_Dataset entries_
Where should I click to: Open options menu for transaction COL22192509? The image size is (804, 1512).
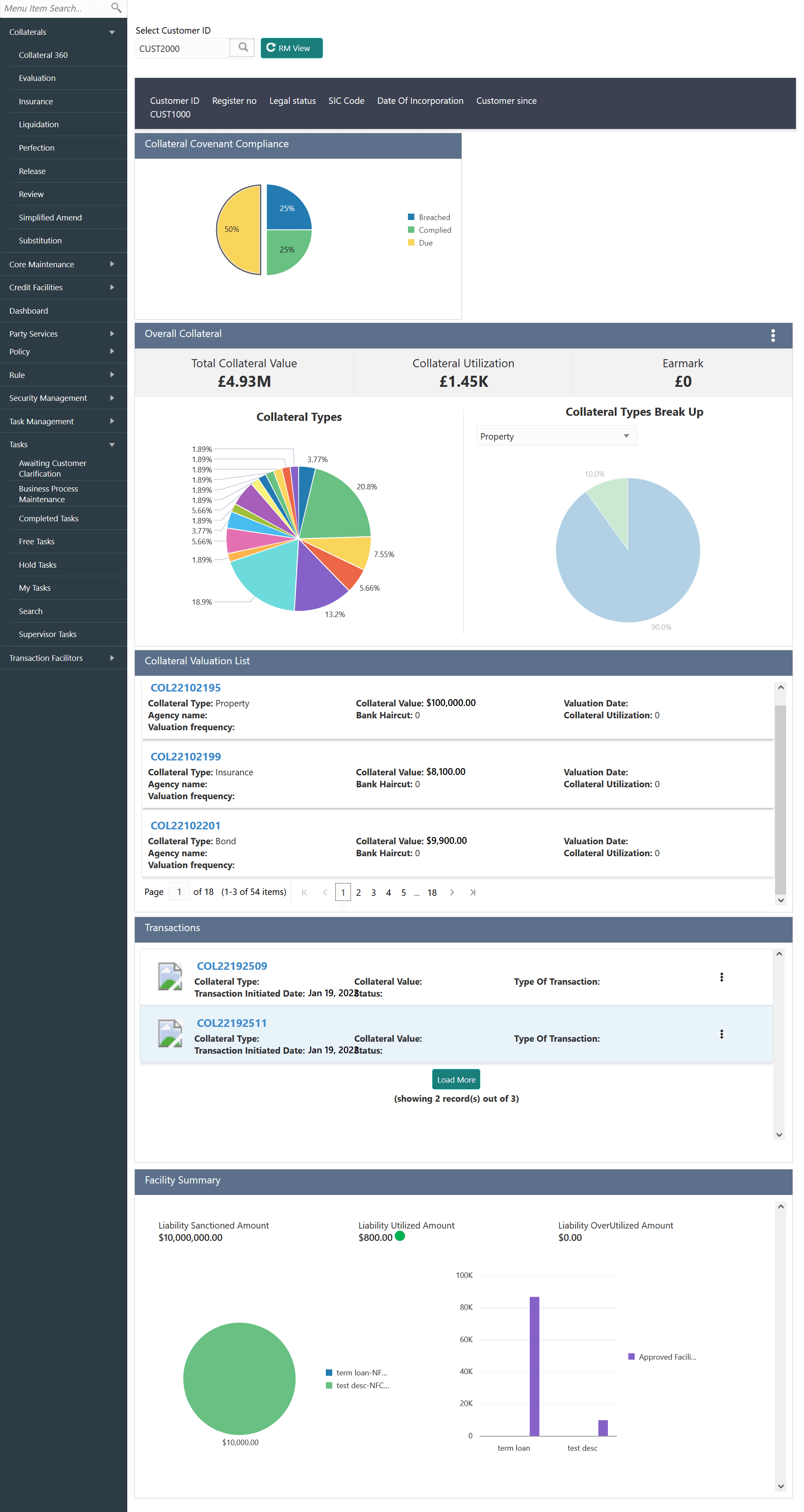tap(721, 976)
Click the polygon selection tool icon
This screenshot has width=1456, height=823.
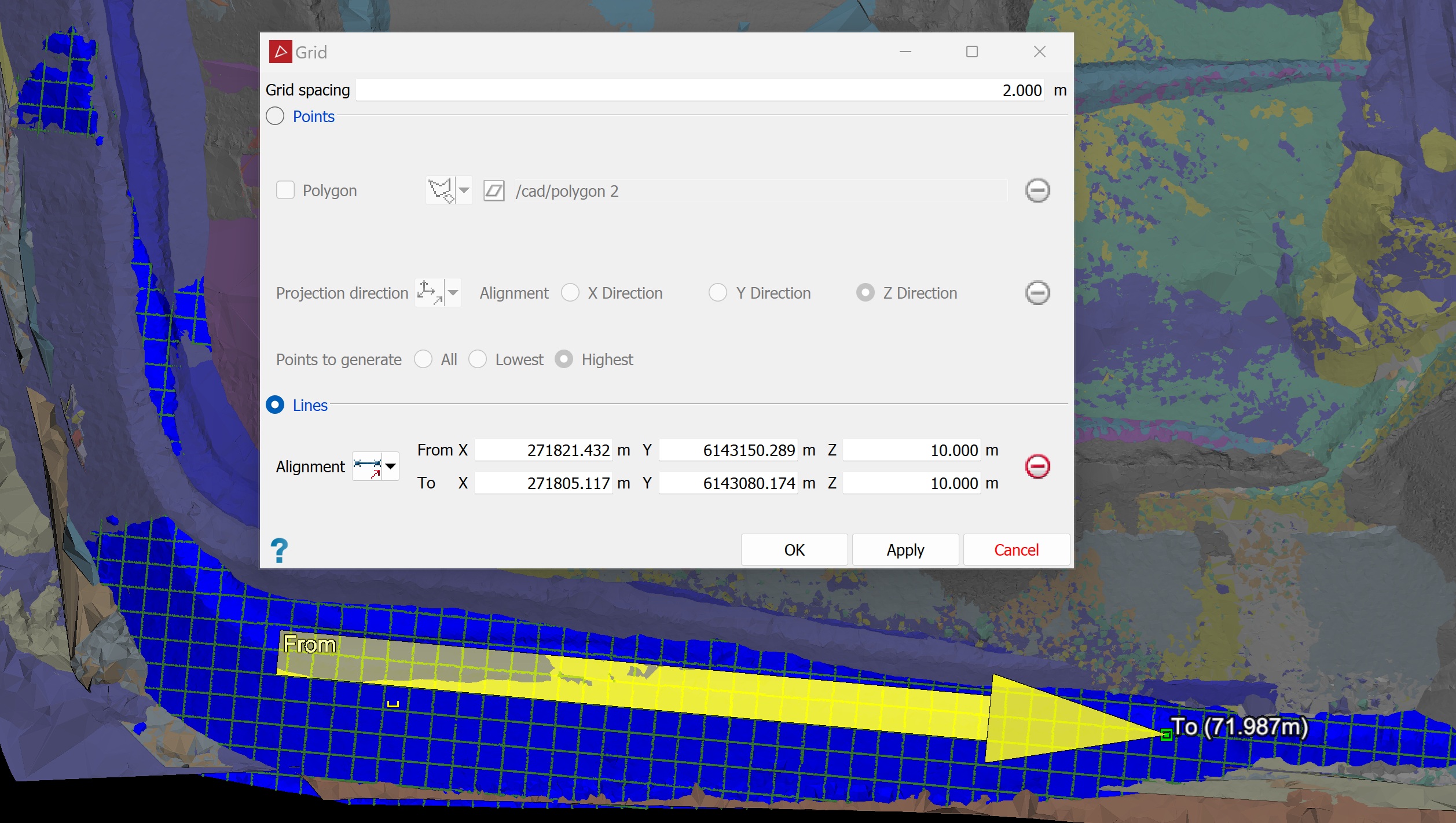coord(440,190)
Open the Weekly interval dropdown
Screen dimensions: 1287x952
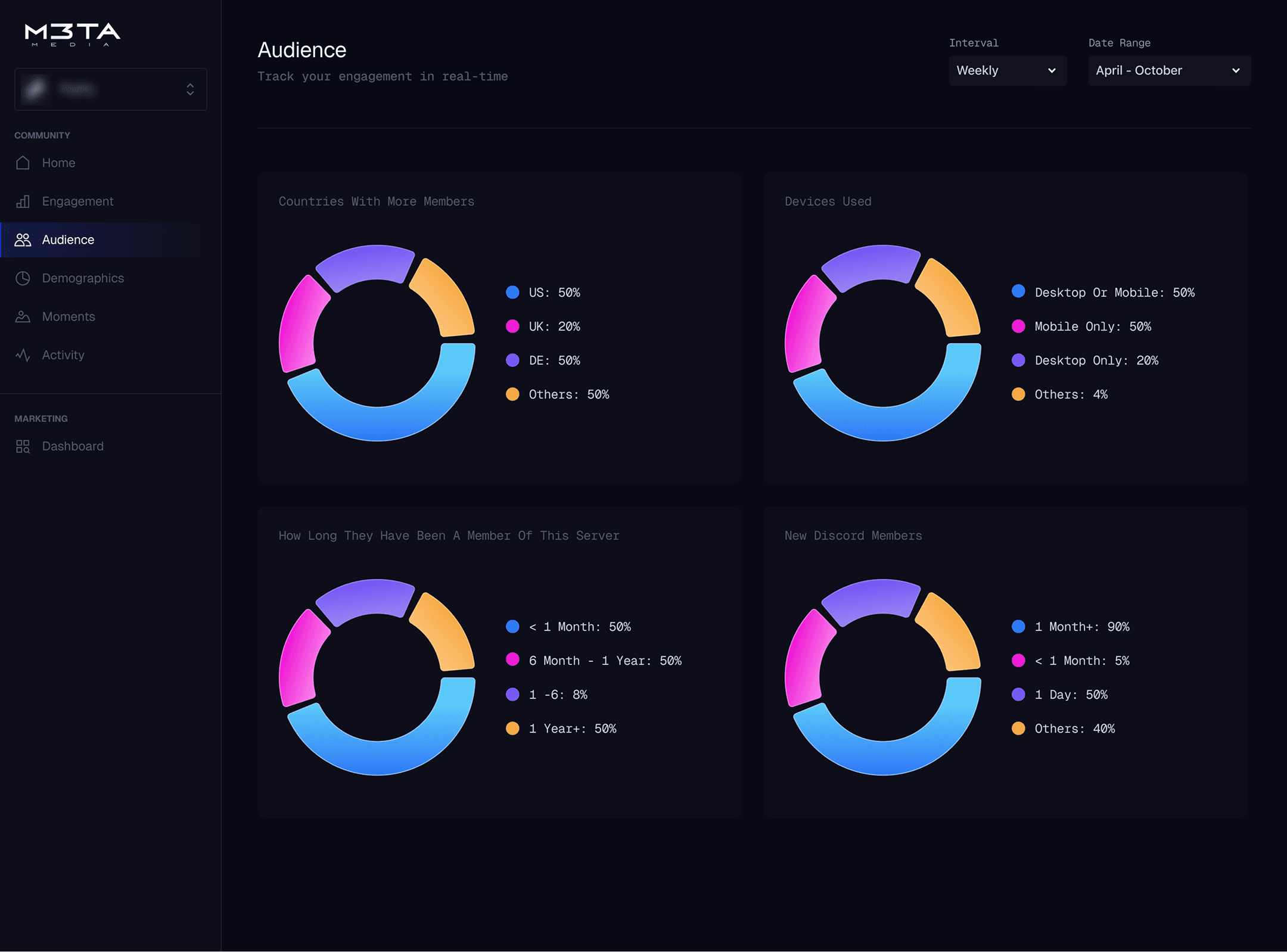(1007, 70)
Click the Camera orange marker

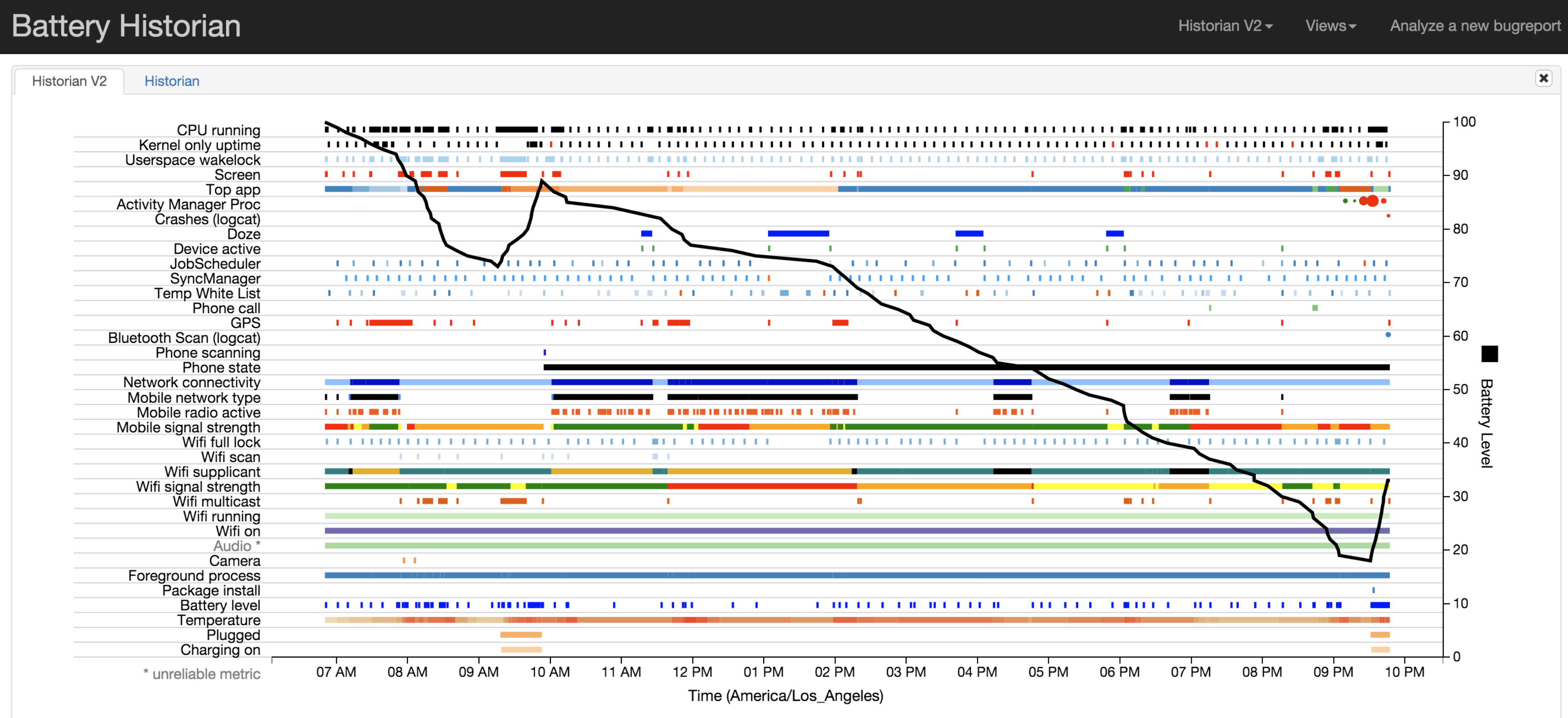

_YOUR TASK_
Your task is to reproduce every record exactly while omitting the pictures.

_RESULT OF THE TASK_
Where should I click to: Open options menu for transaction COL22192509? The image size is (804, 1512).
tap(721, 976)
Click the polygon selection tool icon
This screenshot has width=1456, height=823.
coord(440,190)
Open the Weekly interval dropdown
Screen dimensions: 1287x952
(1007, 70)
Click the Camera orange marker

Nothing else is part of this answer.